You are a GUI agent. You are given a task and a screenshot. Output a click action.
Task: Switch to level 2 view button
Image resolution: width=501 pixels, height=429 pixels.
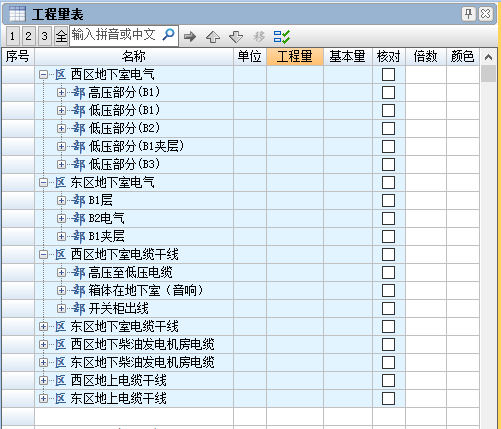(28, 36)
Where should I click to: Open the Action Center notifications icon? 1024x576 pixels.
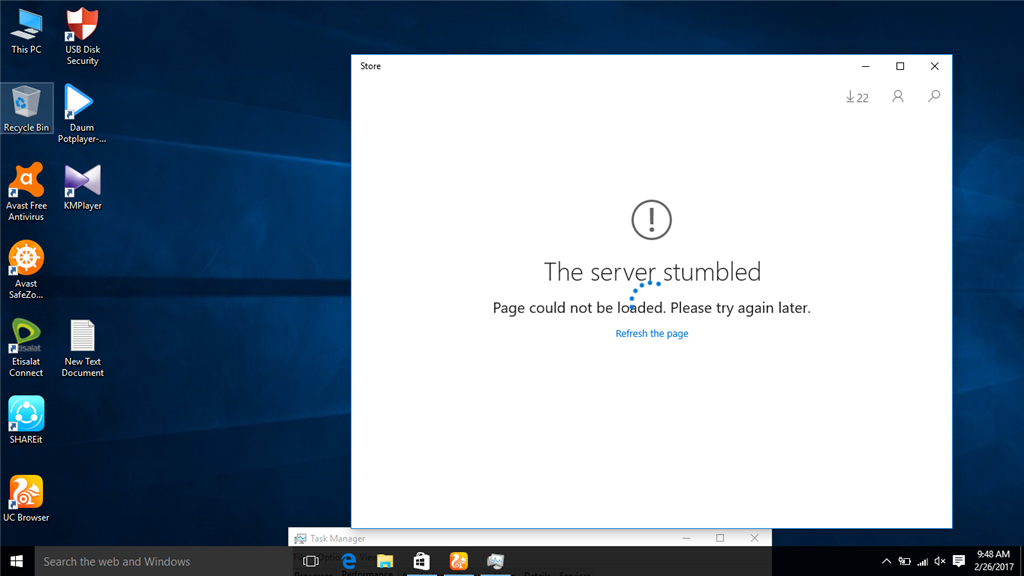959,561
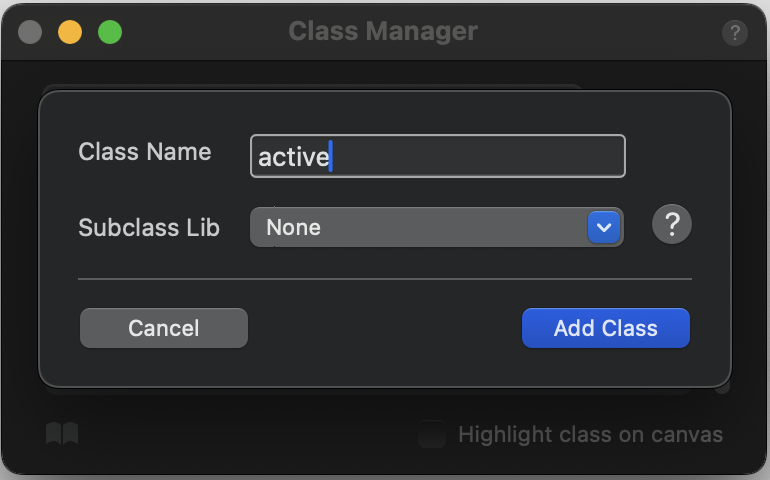Click the 'Class Name' label
Viewport: 770px width, 480px height.
145,152
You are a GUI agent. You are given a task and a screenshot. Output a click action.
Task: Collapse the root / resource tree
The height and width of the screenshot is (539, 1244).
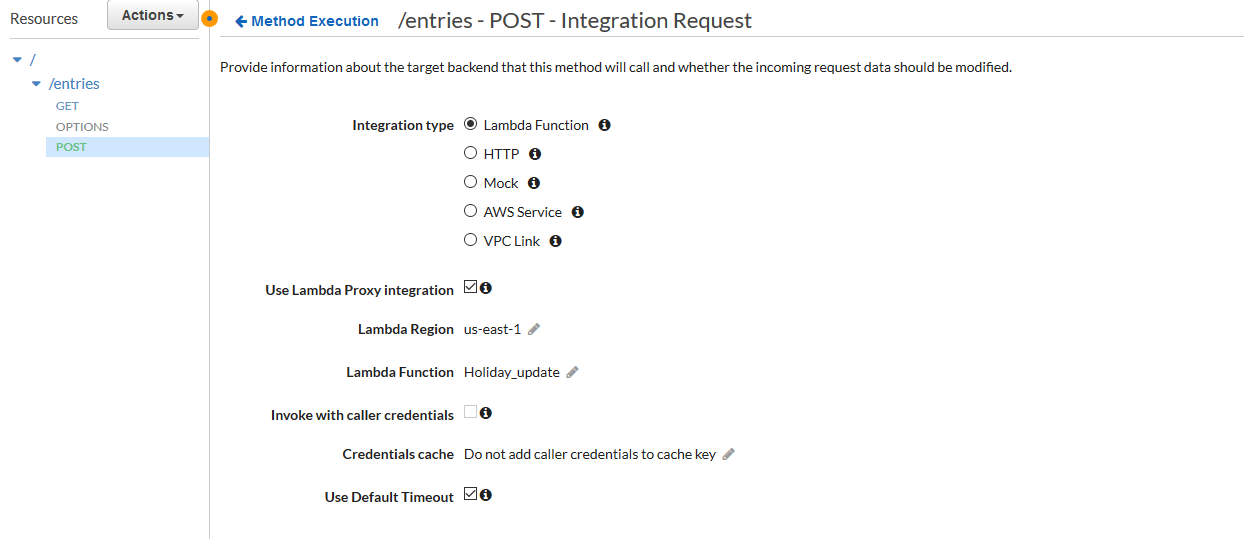pos(16,60)
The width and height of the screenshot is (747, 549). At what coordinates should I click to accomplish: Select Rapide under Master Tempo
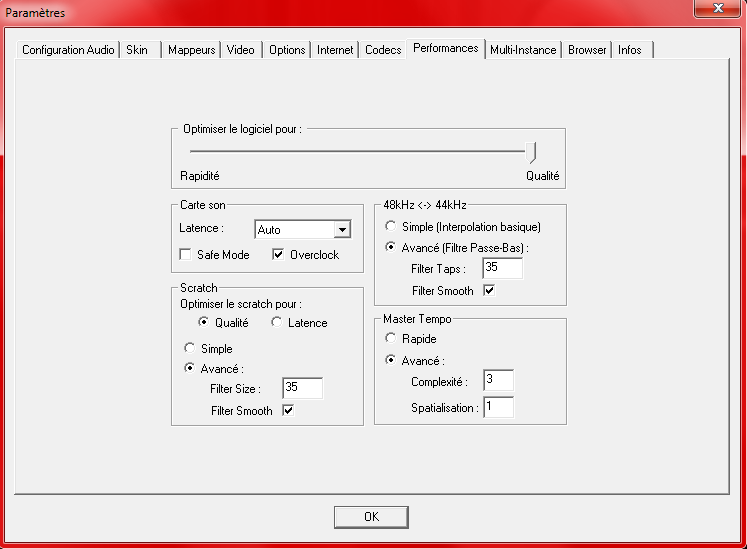[x=391, y=339]
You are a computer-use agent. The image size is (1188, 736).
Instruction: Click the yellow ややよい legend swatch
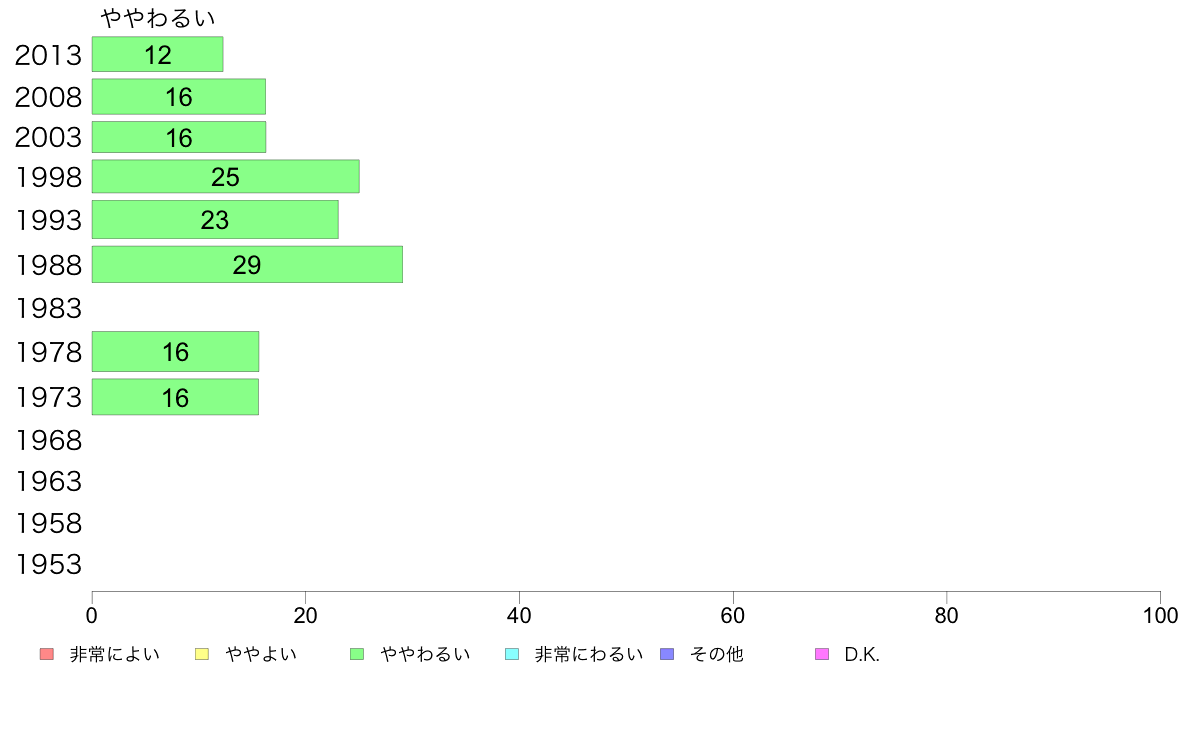[x=202, y=654]
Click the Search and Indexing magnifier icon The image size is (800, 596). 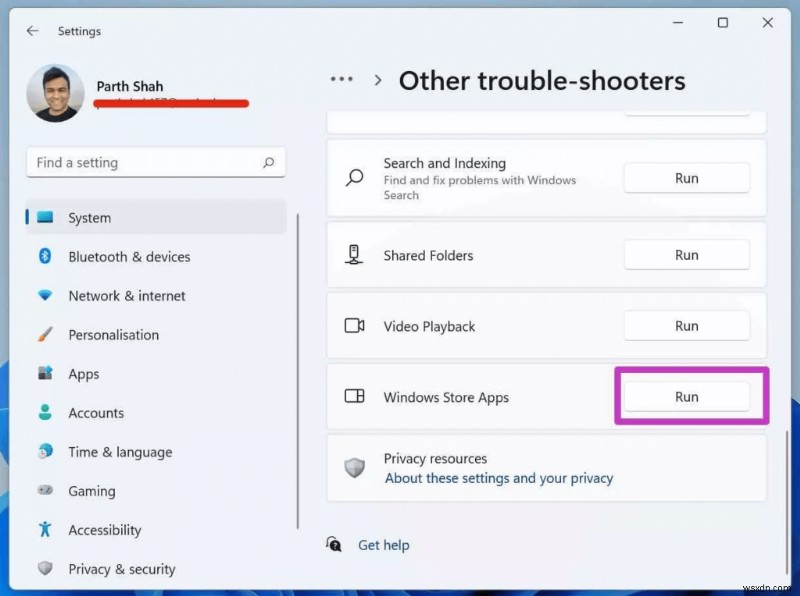(353, 177)
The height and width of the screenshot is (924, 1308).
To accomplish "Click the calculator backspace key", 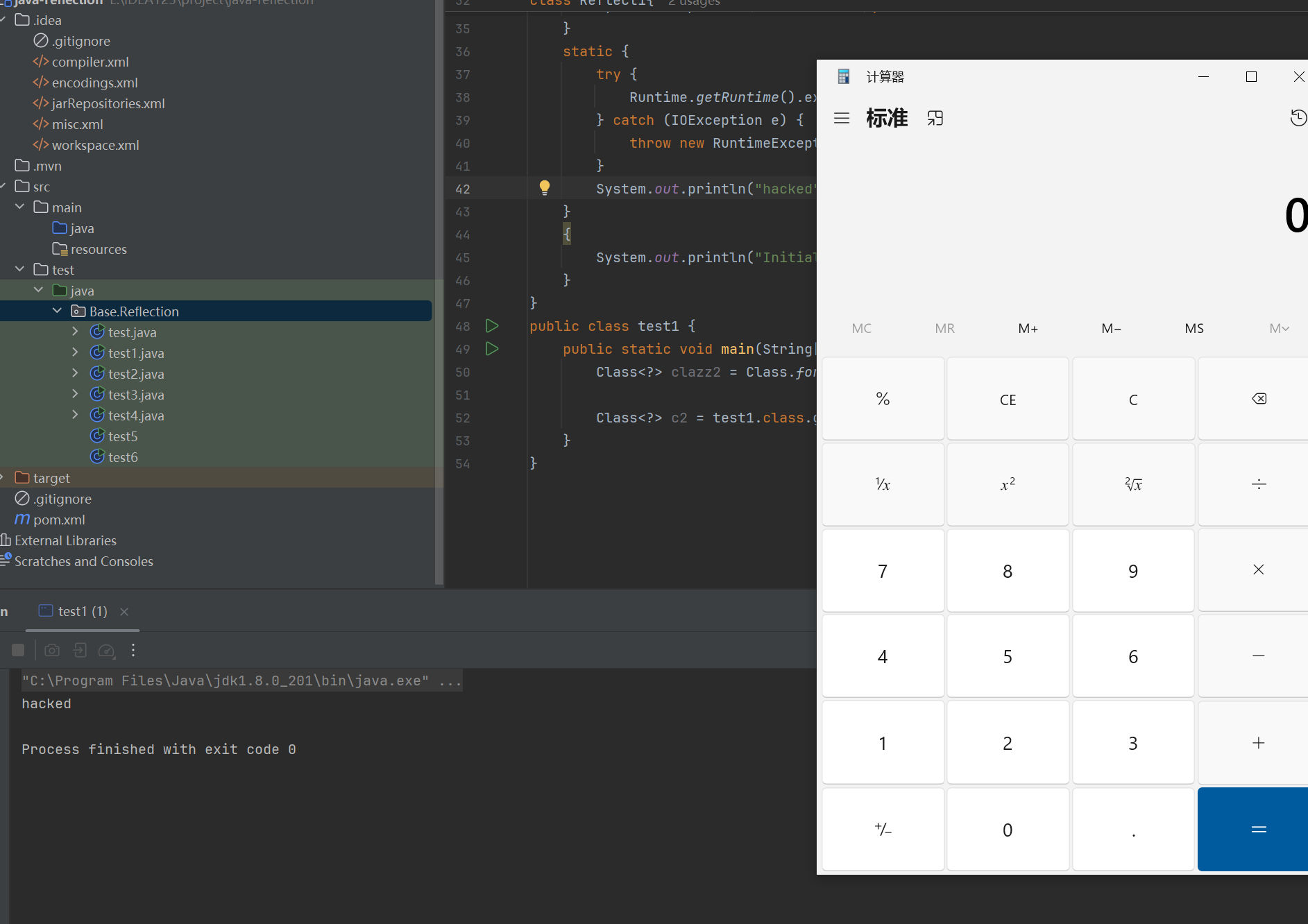I will (x=1258, y=399).
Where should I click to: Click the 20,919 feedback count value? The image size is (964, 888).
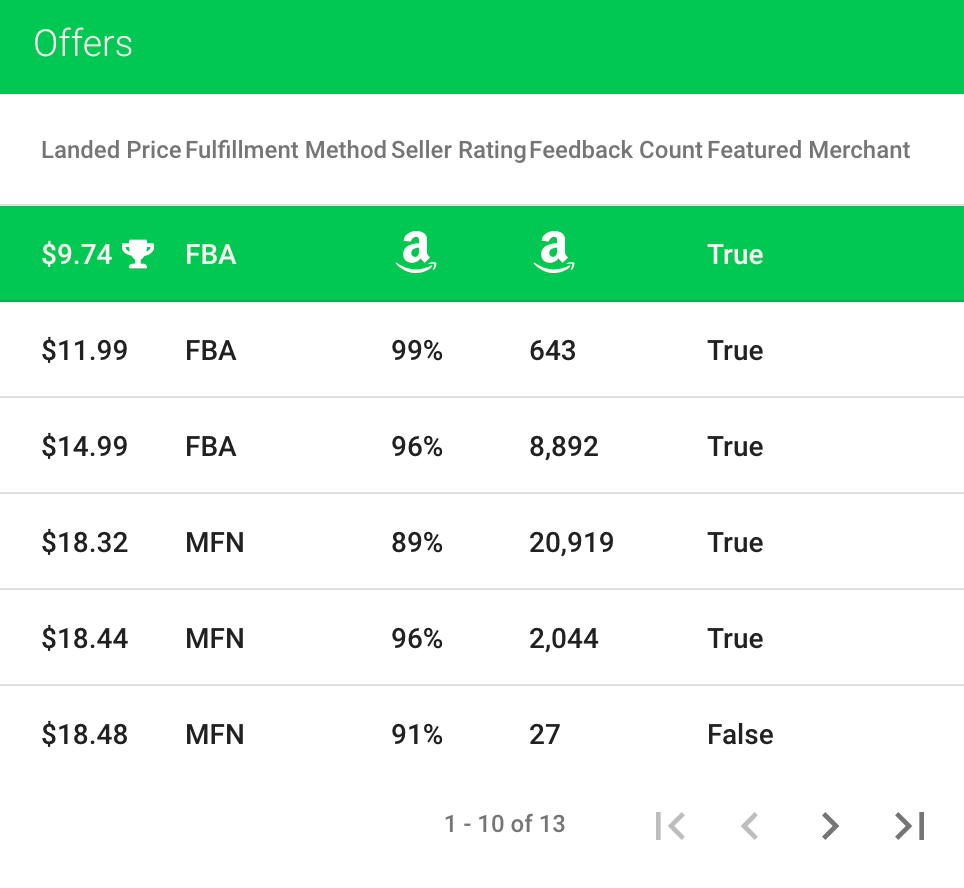click(x=571, y=542)
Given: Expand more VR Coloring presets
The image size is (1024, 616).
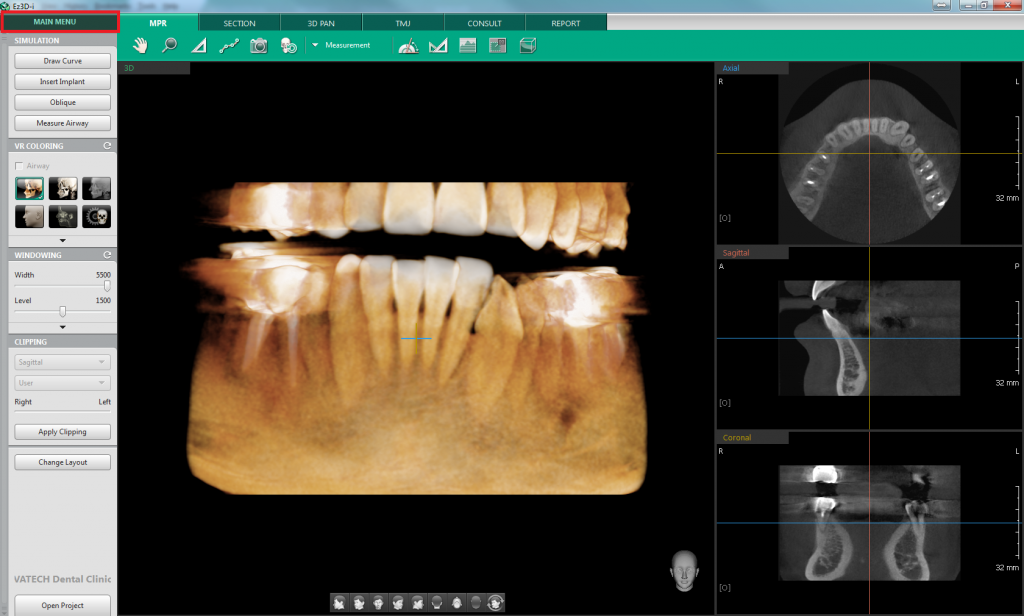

Task to complete -> Transcribe exactly the lines that run from the first line of the records above through the line with "Task: Collapse the root / resource tree", and include both of those lines; pictures stay out.

Problem solution ->
You are a GUI agent. You are given a task and a screenshot. Output a click action.
Task: Switch to level 2 view button
Image resolution: width=501 pixels, height=429 pixels.
(28, 36)
Where should I click to: Open the Action Center notifications icon? 1024x576 pixels.
959,561
Click the 'Class Name' label
Viewport: 770px width, 480px height.
145,152
You are a GUI agent. You are given a task and a screenshot. Output a click action.
Task: Collapse the root / resource tree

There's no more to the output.